Total production in Canada’s Montney play will likely reach 10 bcfd of natural gas equivalent this year, an increase of 16% from 2018, and is forecasted to reach 20 bcfed by 2030, driven by rising liquids yield across various sub-plays, according to Wood Mackenzie research.

Liquids production is expected to increase 26% in 2019, while gas production may increase by 14%.

Despite falling gas prices, improving sub-play economics driven by higher liquids yields have strengthened the Montney’s position and much of the play is economic at $2 (Can.)/Mcf.

“Depressed natural gas prices have caused operators to rethink Montney development,” said WoodMac senior analyst Nathan Nemeth.

“Montney specialists have made major headway on improving completion design and are being rewarded with operational performance. Liquids is driving the story,” he said.

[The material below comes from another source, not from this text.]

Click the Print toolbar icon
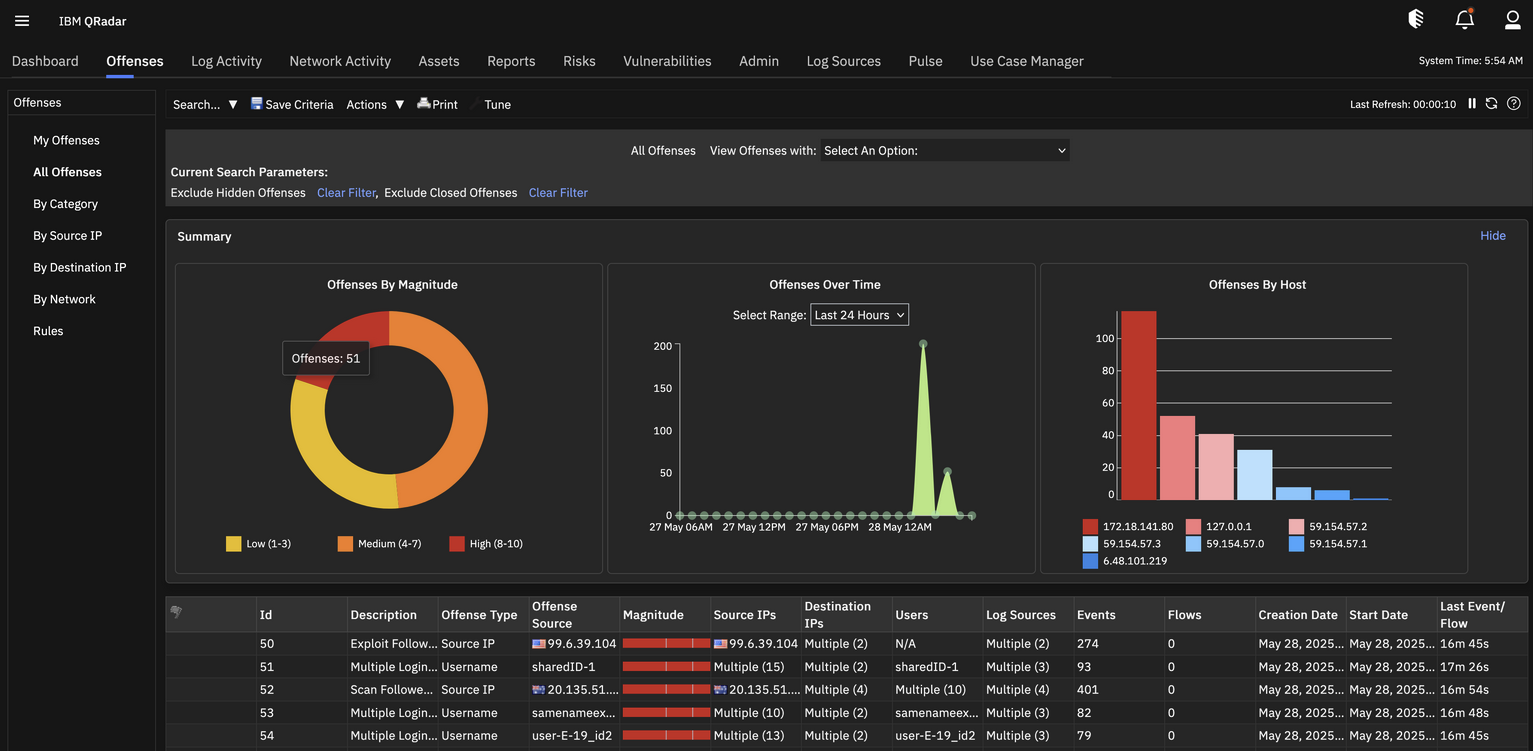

Drilling activity during 2010-14 was led by operators with LNG export aspirations. From 2015, activity has been led by operators targeting natural gas liquids, specifically condensate.

Not all areas of the Montney are liquids-rich. The remaining value of the play is estimated to be more than $65 billion (Can.), but Nemeth noted that the value is concentrated in the best areas, with the top five sub-plays accounting for 74%.

At this stage, two sub-plays account for about 50% of the Montney's liquids production: Heritage, in British Columbia, and Kakwa, in Alberta.

Nemeth said the corporate dynamics also keep the Montney interesting, with most activity from a mix of public and private local companies.

“But you also have international players like ConocoPhillips and Murphy, as well as LNG-driven activity from Shell, Petronas, Mitsubishi, and PetroChina.

“The growing liquids production from the Montney, combined with the final investment decision for LNG Canada last year, make the Montney an important play to keep an eye on in the future,” he said.